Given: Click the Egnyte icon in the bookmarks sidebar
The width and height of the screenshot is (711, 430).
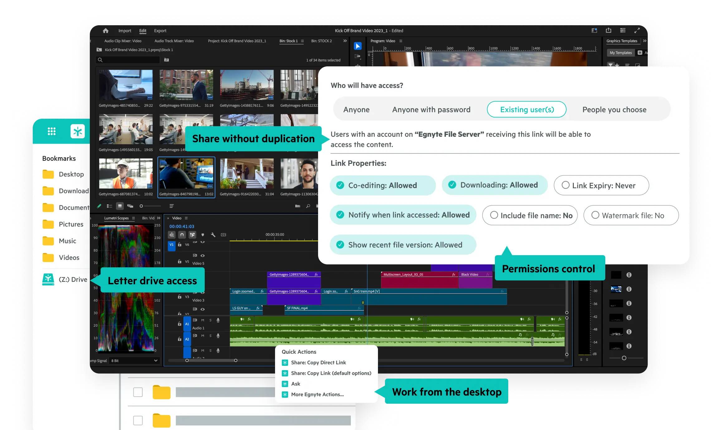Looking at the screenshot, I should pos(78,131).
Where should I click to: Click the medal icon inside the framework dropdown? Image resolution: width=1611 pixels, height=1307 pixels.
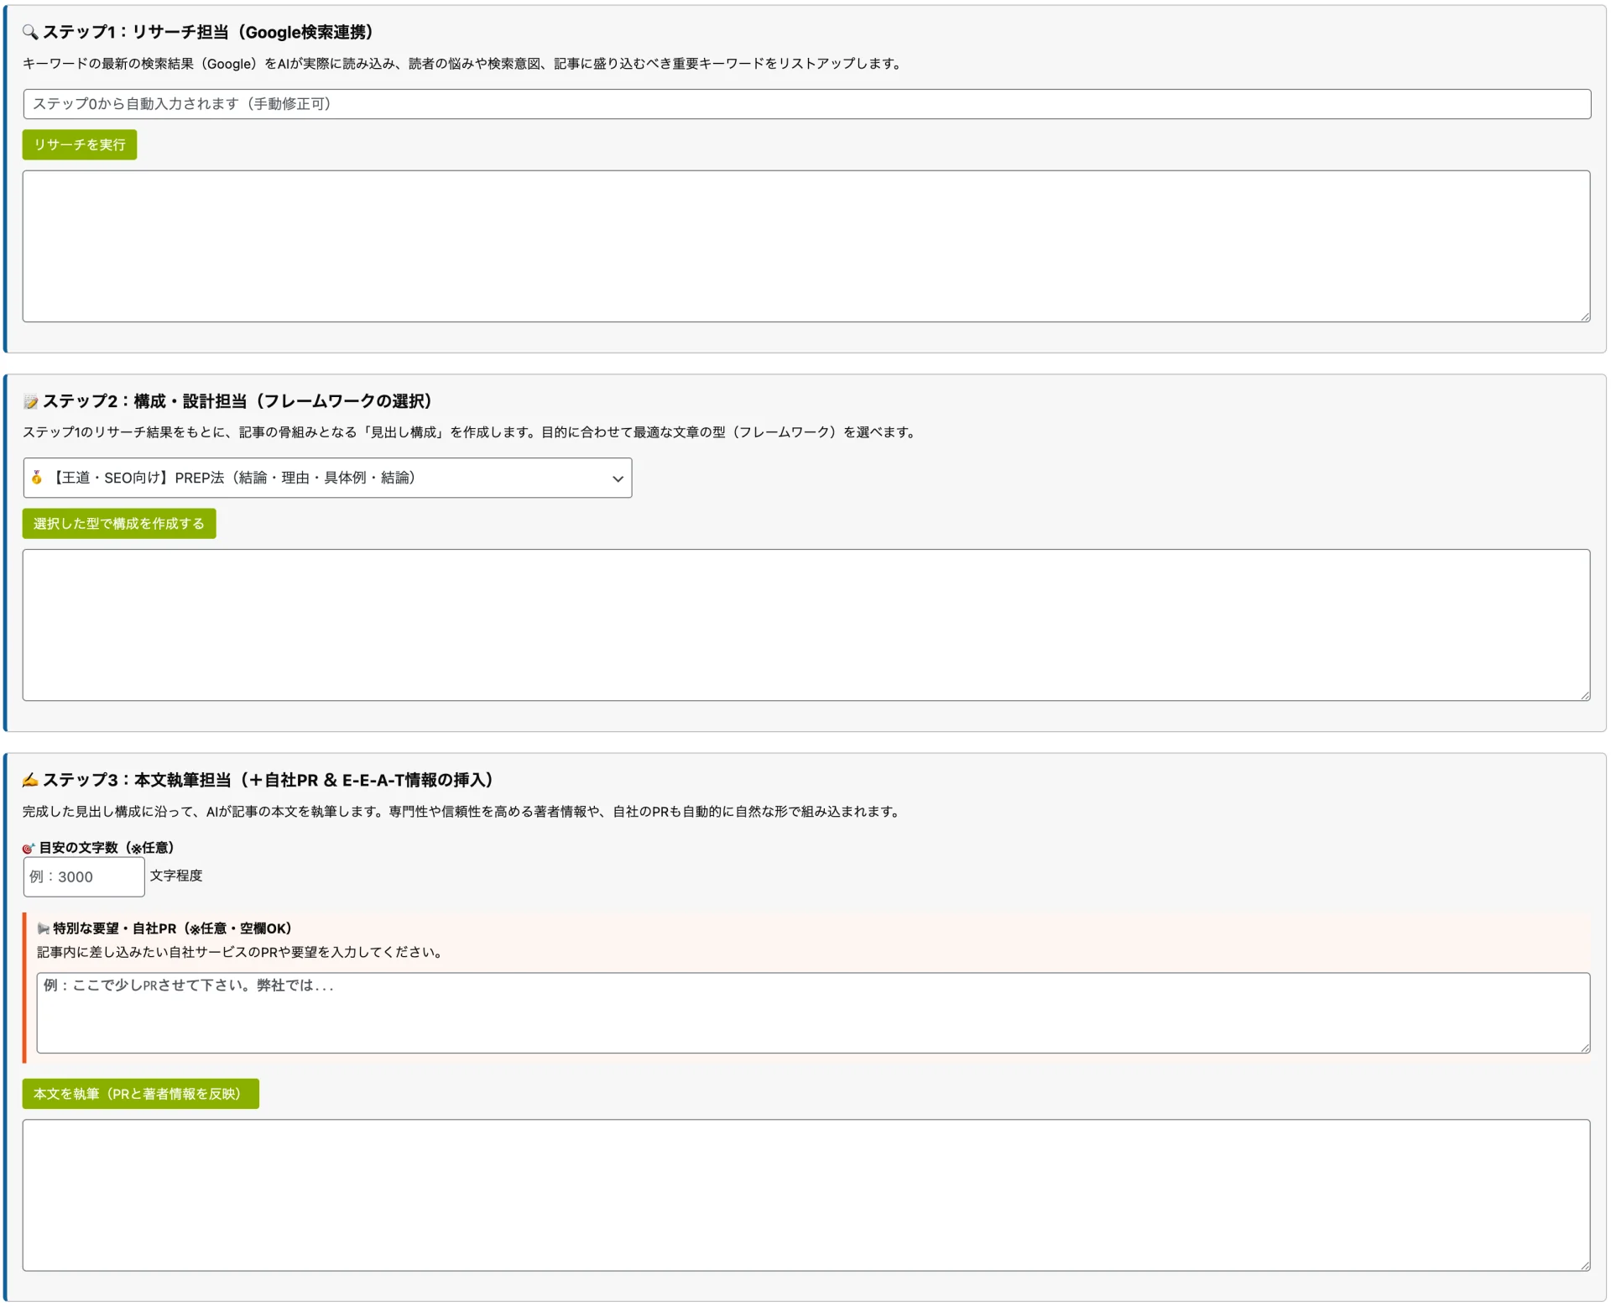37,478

.....

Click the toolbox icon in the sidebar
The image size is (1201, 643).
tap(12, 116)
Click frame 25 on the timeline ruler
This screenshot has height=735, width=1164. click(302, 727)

.....

● PROBLEM DETAILS: Scan the listing above and copy all lines containing the word "sidebar".

● EXERCISE RESULT:
Given: Click the Egnyte icon in the bookmarks sidebar
Click the toolbox icon in the sidebar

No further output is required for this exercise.